Please copy word for word the part of the material below that opens with the line containing "This screenshot has height=588, width=1152." and runs to the end of the material, including both ends. Leave the pictures out of your copy.

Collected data
● ● ● ● ● ● ●

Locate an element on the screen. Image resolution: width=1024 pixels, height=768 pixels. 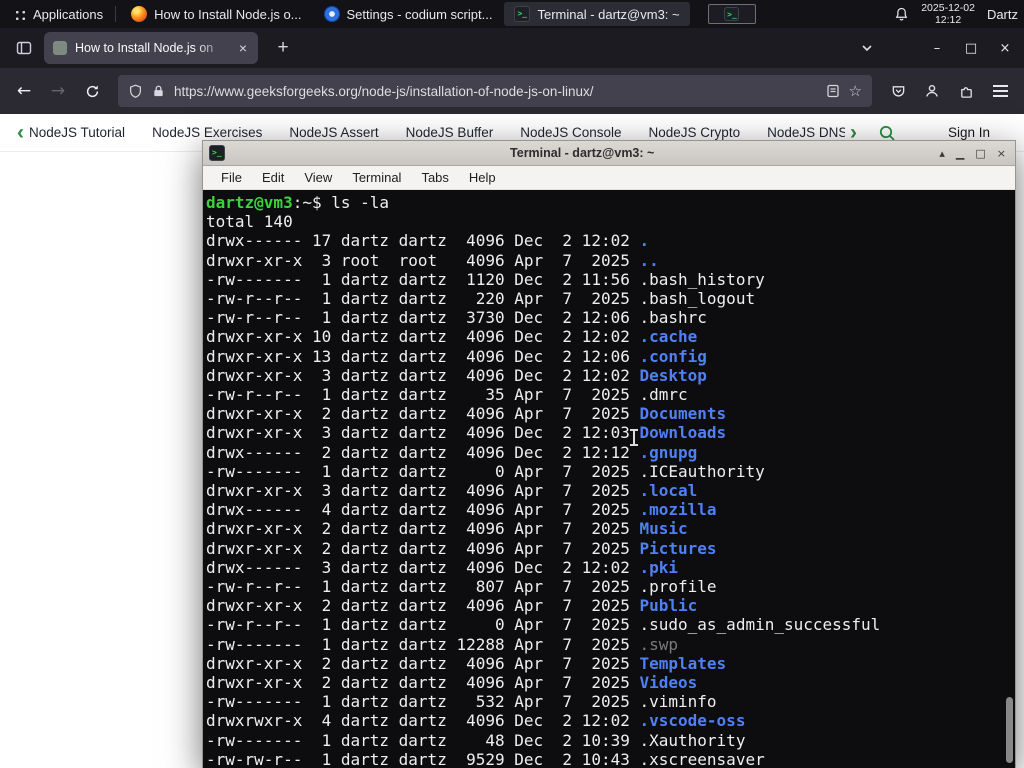
lock-icon is located at coordinates (158, 91).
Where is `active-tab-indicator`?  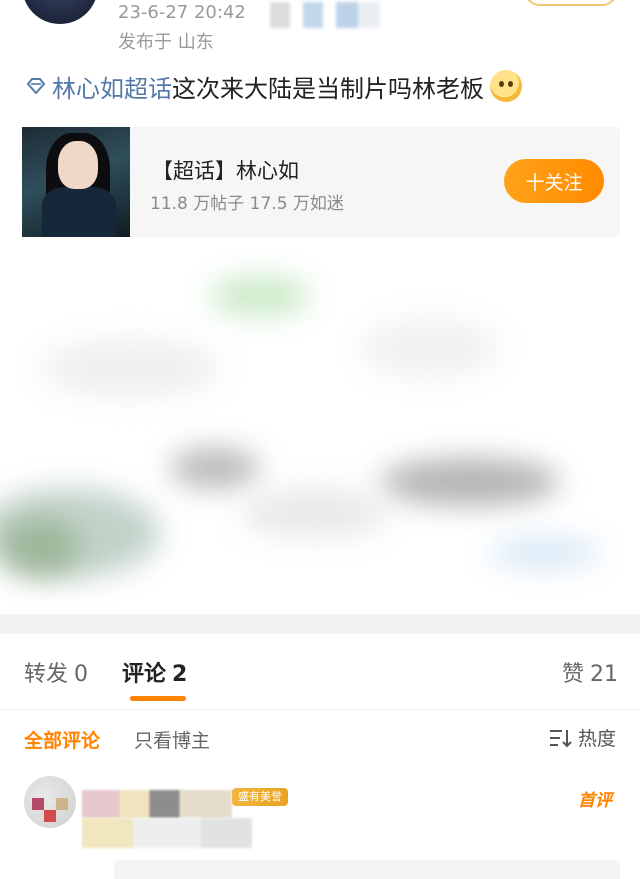
active-tab-indicator is located at coordinates (158, 698).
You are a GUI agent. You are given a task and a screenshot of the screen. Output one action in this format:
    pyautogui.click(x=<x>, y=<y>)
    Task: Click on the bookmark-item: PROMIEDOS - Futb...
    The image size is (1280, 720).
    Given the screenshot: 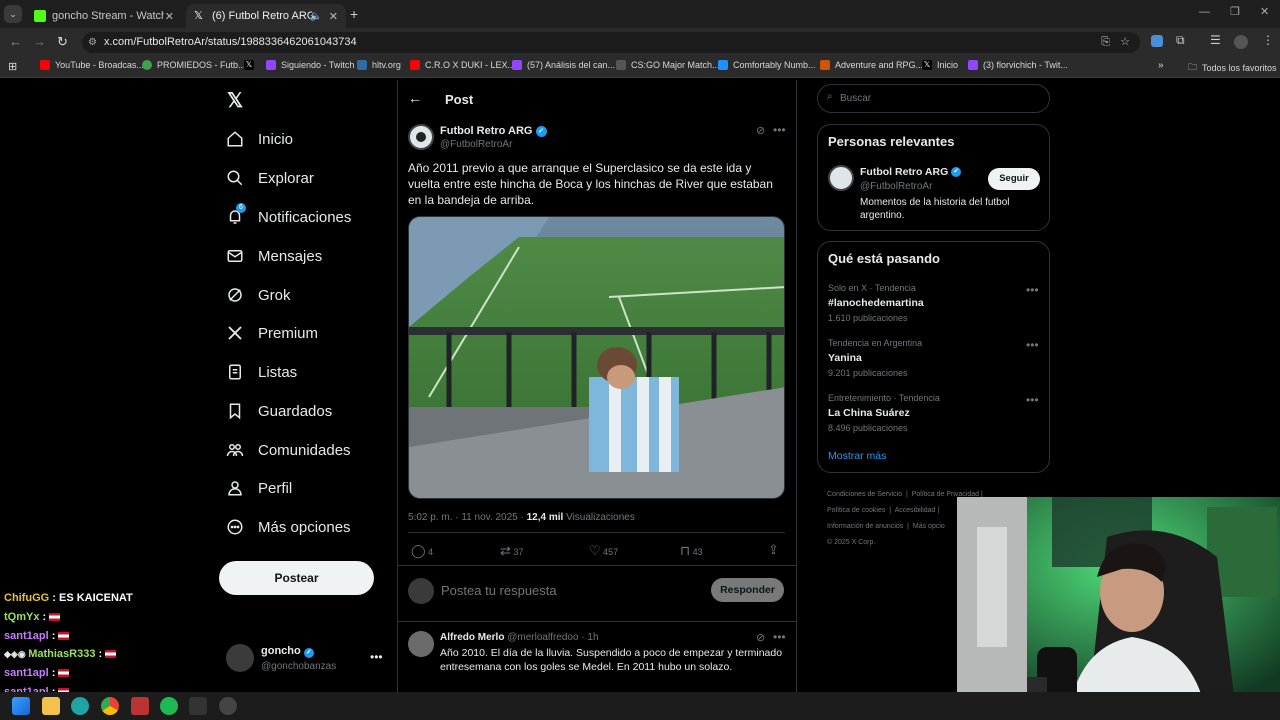 What is the action you would take?
    pyautogui.click(x=194, y=65)
    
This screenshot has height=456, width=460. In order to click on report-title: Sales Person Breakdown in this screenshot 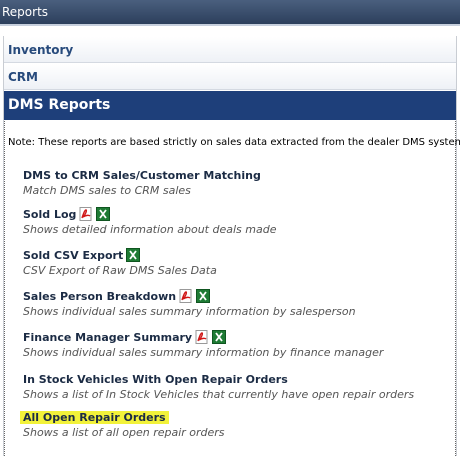, I will do `click(100, 296)`.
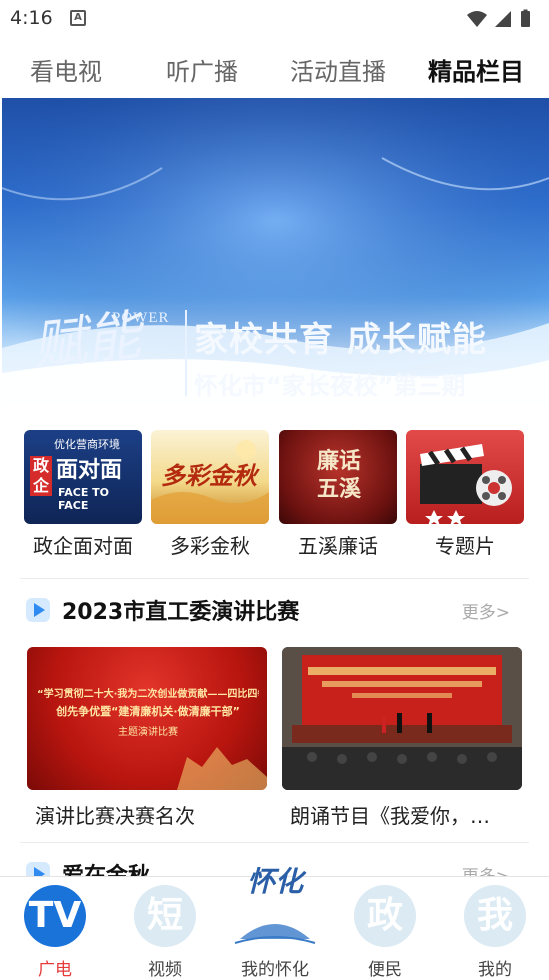 The image size is (549, 980). I want to click on category-wuxi-integrity: 廉话五溪 五溪廉话, so click(338, 494).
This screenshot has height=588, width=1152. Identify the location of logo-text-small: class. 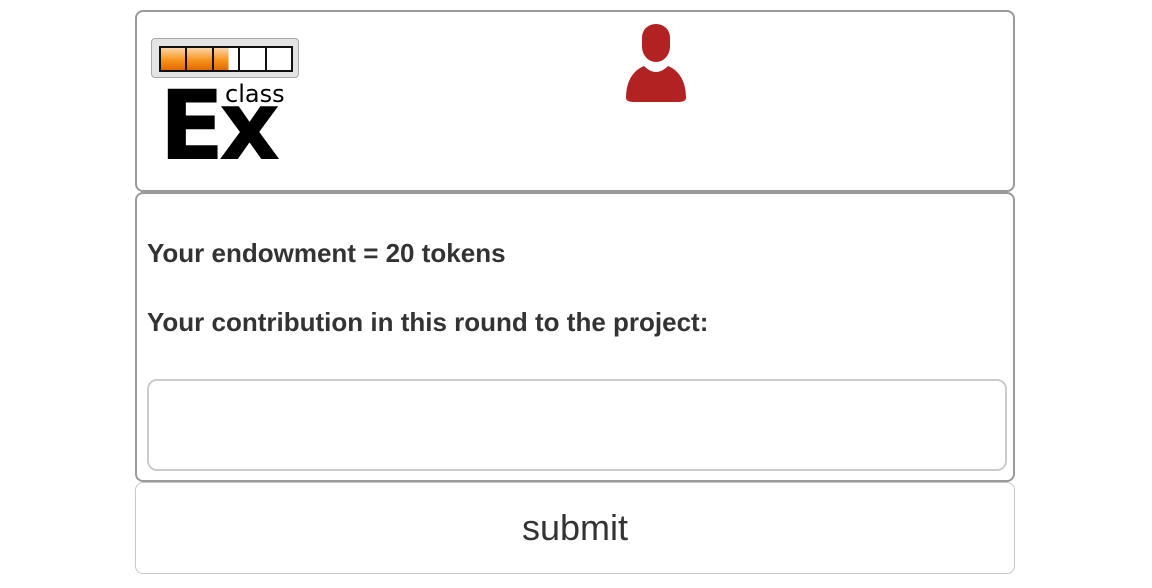
(255, 94).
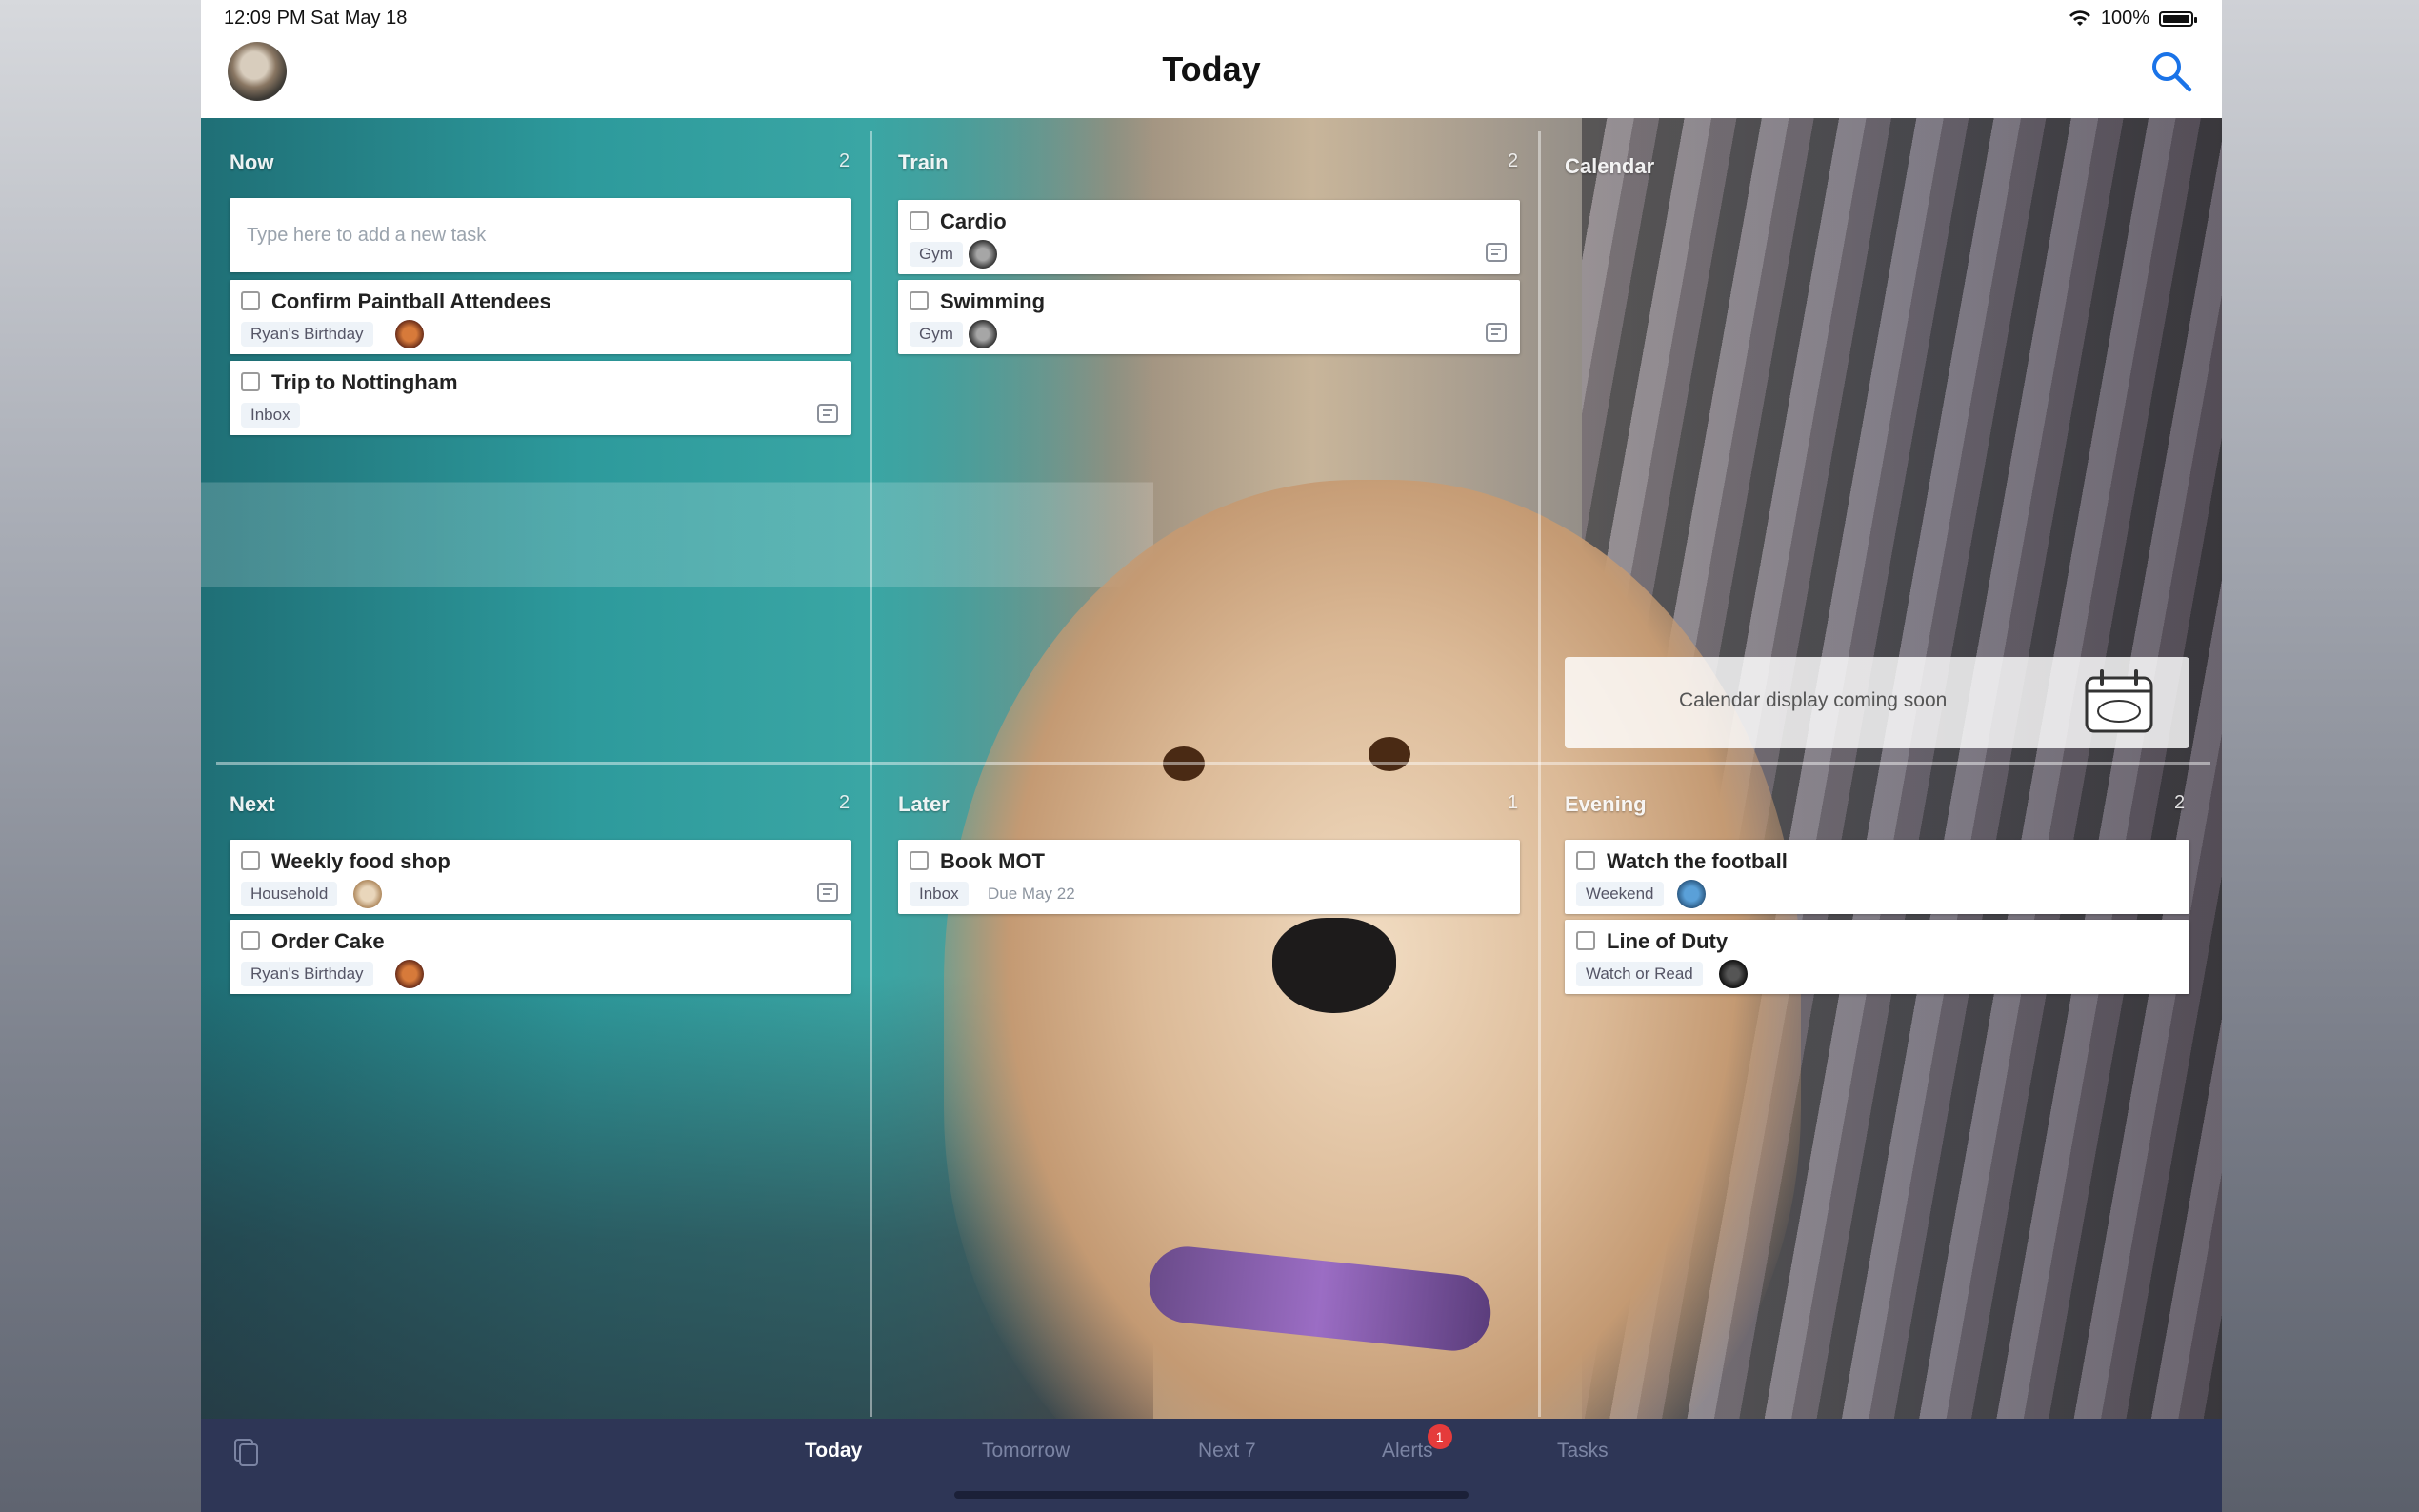 This screenshot has height=1512, width=2419. I want to click on calendar-icon, so click(2119, 701).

● ● ● ● ● ● ●

(TASK RESULT):
This screenshot has height=588, width=1152. Identify the location of logo-text-small: class. 
(255, 94).
 This screenshot has height=1512, width=2419. I want to click on calendar-icon, so click(2119, 701).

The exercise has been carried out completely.